>>>

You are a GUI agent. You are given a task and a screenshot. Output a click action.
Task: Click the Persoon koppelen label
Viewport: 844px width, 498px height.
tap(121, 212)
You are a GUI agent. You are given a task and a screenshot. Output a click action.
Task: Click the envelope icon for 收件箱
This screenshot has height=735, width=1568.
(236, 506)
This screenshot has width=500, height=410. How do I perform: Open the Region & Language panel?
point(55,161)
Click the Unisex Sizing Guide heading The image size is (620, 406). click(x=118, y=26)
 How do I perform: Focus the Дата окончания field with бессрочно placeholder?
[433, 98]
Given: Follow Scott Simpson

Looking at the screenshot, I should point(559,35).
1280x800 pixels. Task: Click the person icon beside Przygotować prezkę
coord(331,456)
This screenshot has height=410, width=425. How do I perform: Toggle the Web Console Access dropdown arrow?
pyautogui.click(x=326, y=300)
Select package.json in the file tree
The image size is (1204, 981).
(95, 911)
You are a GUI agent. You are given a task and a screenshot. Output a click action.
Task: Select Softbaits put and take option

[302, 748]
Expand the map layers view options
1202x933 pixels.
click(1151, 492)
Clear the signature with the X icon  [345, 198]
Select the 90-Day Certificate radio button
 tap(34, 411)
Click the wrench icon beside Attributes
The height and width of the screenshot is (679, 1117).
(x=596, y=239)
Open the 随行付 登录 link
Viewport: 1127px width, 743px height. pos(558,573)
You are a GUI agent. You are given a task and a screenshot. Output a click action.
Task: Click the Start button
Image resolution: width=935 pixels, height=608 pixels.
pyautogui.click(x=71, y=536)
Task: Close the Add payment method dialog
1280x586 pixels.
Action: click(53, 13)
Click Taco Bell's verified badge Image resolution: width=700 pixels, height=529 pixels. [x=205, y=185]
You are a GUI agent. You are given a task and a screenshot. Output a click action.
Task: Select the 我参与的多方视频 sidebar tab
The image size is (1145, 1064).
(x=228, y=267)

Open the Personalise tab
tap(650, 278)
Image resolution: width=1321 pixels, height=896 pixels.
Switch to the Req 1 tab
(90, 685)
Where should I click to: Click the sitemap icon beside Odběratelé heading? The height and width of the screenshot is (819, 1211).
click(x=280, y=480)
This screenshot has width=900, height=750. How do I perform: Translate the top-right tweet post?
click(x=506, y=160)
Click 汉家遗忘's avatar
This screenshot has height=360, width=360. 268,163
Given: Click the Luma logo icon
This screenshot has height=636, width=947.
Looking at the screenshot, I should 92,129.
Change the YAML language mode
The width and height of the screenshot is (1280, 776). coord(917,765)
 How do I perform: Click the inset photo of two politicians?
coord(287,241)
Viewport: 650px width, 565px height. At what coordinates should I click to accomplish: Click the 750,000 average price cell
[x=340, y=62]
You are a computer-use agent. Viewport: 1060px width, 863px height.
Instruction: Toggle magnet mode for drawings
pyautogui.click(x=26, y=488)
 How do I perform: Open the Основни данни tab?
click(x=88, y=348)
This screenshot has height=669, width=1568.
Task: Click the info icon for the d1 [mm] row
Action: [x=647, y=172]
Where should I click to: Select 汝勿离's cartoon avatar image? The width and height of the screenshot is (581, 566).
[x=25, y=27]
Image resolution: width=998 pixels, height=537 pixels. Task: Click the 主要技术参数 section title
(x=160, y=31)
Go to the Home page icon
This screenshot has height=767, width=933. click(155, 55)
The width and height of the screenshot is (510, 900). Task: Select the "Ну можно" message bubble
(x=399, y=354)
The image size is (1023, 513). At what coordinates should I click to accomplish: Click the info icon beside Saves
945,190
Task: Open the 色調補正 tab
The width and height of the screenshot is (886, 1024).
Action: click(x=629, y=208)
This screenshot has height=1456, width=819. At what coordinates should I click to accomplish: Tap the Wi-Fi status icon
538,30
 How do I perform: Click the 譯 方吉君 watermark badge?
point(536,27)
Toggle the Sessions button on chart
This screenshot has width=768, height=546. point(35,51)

<<<

• EXERCISE INSTRUCTIONS:
Having read the records above, print them out again exactly.

• TASK ANSWER:
You are a GUI agent. You are given a task and a screenshot. Output a click action.
Task: Click the Persoon koppelen label
Viewport: 844px width, 498px height.
tap(121, 212)
You are a GUI agent. You are given a task and a screenshot. Output a click action.
Task: Click the envelope icon for 收件箱
This screenshot has height=735, width=1568.
(236, 506)
This screenshot has width=500, height=410. How do I perform: Open the Region & Language panel?
point(55,161)
Click the Unisex Sizing Guide heading The image size is (620, 406). click(x=118, y=26)
 How do I perform: Focus the Дата окончания field with бессрочно placeholder?
[433, 98]
Given: Follow Scott Simpson

Looking at the screenshot, I should point(559,35).
1280x800 pixels. Task: Click the person icon beside Przygotować prezkę
coord(331,456)
This screenshot has height=410, width=425. How do I perform: Toggle the Web Console Access dropdown arrow?
pyautogui.click(x=326, y=300)
Select package.json in the file tree
The image size is (1204, 981).
(95, 911)
You are a GUI agent. You are given a task and a screenshot. Output a click action.
Task: Select Softbaits put and take option

[302, 748]
Expand the map layers view options
1202x933 pixels.
click(1151, 492)
Clear the signature with the X icon  [345, 198]
Select the 90-Day Certificate radio button
 tap(34, 411)
Click the wrench icon beside Attributes
The height and width of the screenshot is (679, 1117).
(x=596, y=239)
Open the 随行付 登录 link
Viewport: 1127px width, 743px height. pos(558,573)
You are a GUI agent. You are given a task and a screenshot. Output a click action.
Task: Click the Start button
Image resolution: width=935 pixels, height=608 pixels.
pyautogui.click(x=71, y=536)
Task: Close the Add payment method dialog
1280x586 pixels.
Action: click(53, 13)
Click Taco Bell's verified badge Image resolution: width=700 pixels, height=529 pixels. [x=205, y=185]
You are a GUI agent. You are given a task and a screenshot. Output a click action.
Task: Select the 我参与的多方视频 sidebar tab
The image size is (1145, 1064).
(x=228, y=267)

Open the Personalise tab
tap(650, 278)
Image resolution: width=1321 pixels, height=896 pixels.
Switch to the Req 1 tab
(90, 685)
Where should I click to: Click the sitemap icon beside Odběratelé heading? The height and width of the screenshot is (819, 1211).
click(x=280, y=480)
This screenshot has width=900, height=750. How do I perform: Translate the top-right tweet post?
click(x=506, y=160)
Click 汉家遗忘's avatar
This screenshot has height=360, width=360. 268,163
Given: Click the Luma logo icon
This screenshot has height=636, width=947.
Looking at the screenshot, I should 92,129.
Change the YAML language mode
The width and height of the screenshot is (1280, 776). coord(917,765)
 How do I perform: Click the inset photo of two politicians?
coord(287,241)
Viewport: 650px width, 565px height. At what coordinates should I click to accomplish: Click the 750,000 average price cell
[x=340, y=62]
You are a computer-use agent. Viewport: 1060px width, 863px height.
Instruction: Toggle magnet mode for drawings
pyautogui.click(x=26, y=488)
 How do I perform: Open the Основни данни tab?
click(x=88, y=348)
This screenshot has height=669, width=1568.
Task: Click the info icon for the d1 [mm] row
Action: [x=647, y=172]
Where should I click to: Select 汝勿离's cartoon avatar image? The width and height of the screenshot is (581, 566).
[x=25, y=27]
Image resolution: width=998 pixels, height=537 pixels. Task: Click the 主要技术参数 section title
(x=160, y=31)
Go to the Home page icon
This screenshot has height=767, width=933. click(155, 55)
The width and height of the screenshot is (510, 900). Task: Select the "Ну можно" message bubble
(x=399, y=354)
The image size is (1023, 513). At what coordinates should I click to accomplish: Click the info icon beside Saves
945,190
Task: Open the 色調補正 tab
The width and height of the screenshot is (886, 1024).
Action: click(x=629, y=208)
This screenshot has height=1456, width=819. At what coordinates should I click to accomplish: Tap the Wi-Fi status icon
538,30
 How do I perform: Click the 譯 方吉君 watermark badge?
point(536,27)
Toggle the Sessions button on chart
This screenshot has width=768, height=546. point(35,51)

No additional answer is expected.